Fusion

 View Only

 Deleting snap shots seems to have corrupted my VM

Jump to  Best Answer
John DiCarlo's profile image
John DiCarlo posted Jul 31, 2025 07:16 PM

I was cleaning up my snapshots within the Fusions snapshot menu item and when it was doing the clean up it failed  and got a message there was not enough disk space.  Subsequently I am getting: The parent of this virtual disk could not be opened

Cannot open the disk '/Users/johndicarlo/Virtual Machines.localized/Windows 11 64-bit Arm.vmwarevm/Virtual Disk-000002.vmdk' or one of the snapshot disks it depends on. Module 'Disk' power on failed. Failed to start the virtual machine.

I found the same message posted as a question on this subject and ran the command to get a file list.  Here is the commend I ran:

ls -al /Users/johndicarlo/Virtual\ Machines.localized/Windows\ 11\ 64-bit\ Arm.vmwarevm > /Users/johndicarlo/Desktop/filelist.txt

I compared the listing to the file contents of the vm and they are the same so I not sure what I am looking for.....

Attached the is the vmware.log file that says I need to repair a few vmdk files.  I also attached the metadata information about the virtual disk in the event the virtual disk is corrupted.
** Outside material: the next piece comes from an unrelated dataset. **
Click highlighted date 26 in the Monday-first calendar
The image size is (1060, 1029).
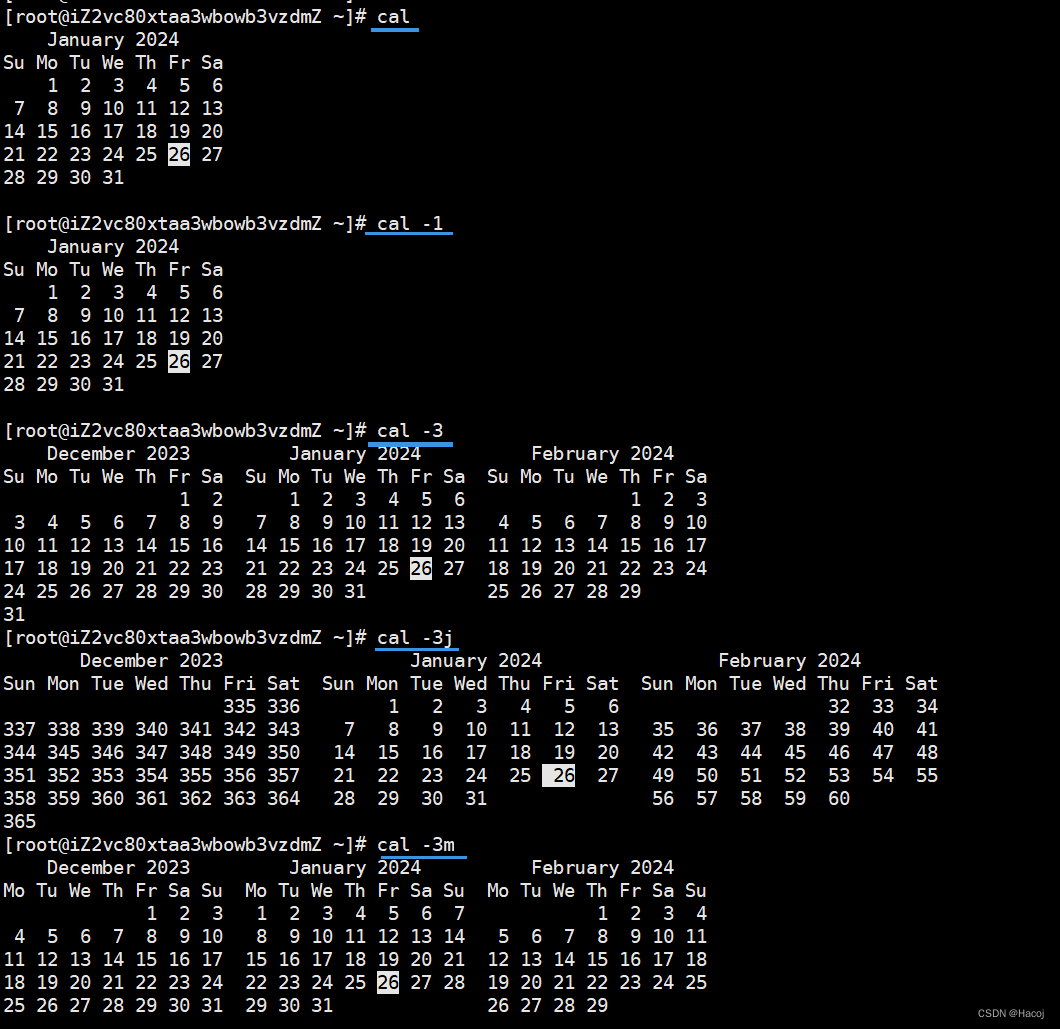[387, 982]
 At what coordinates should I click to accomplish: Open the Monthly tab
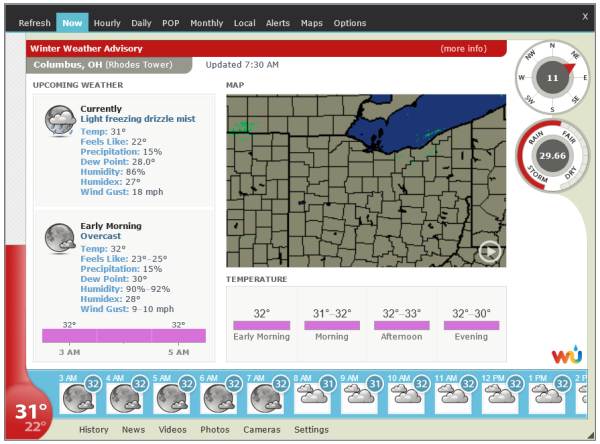point(206,22)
Should I run vmware-vdiskmanager -R to repair them?

Any advise what the next steps are to recover. 

Running Sequoia 15.5  and Fusion Pro 13.6.4.  I do not have a backup of my vm other than from TimeMachine backups of my mac.....(Yes I now know that’s a no no to back up vm's)).

Please advise and thanks in advance. - John

a_p_'s profile image
a_p_  Best Answer

Due to the failed consolidation, the VM still has all 3 active snapshots and some of the .vmdk file have the "Unclean Shutdown" Bit set.
Since this Bit is usually not set without a good reason, I strongly recommend that you backup the VM's files before you proceed with the following commands.
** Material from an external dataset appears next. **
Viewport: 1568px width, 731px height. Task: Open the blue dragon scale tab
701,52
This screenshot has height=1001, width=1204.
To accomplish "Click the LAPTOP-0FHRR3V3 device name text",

To reset the "Unclean Shutdown" Bit, run the following commands in the VM's folder.

printf '\x00' | dd of="Virtual Disk-s001.vmdk" bs=1 seek=72 count=1 conv=notrunc

printf '\x00' | dd of="Virtual Disk-s004.vmdk" bs=1 seek=72 count=1 conv=notrunc

printf '\x00' | dd of="Virtual Disk-s007.vmdk" bs=1 seek=72 count=1 conv=notrunc

Please note that although I don't see any other metadata errors, this does not mean that there are no errors in the user data blocks.

If the VM works again after these modification, you may consider to delete the snapshots (assuming that you have sufficient free disk space).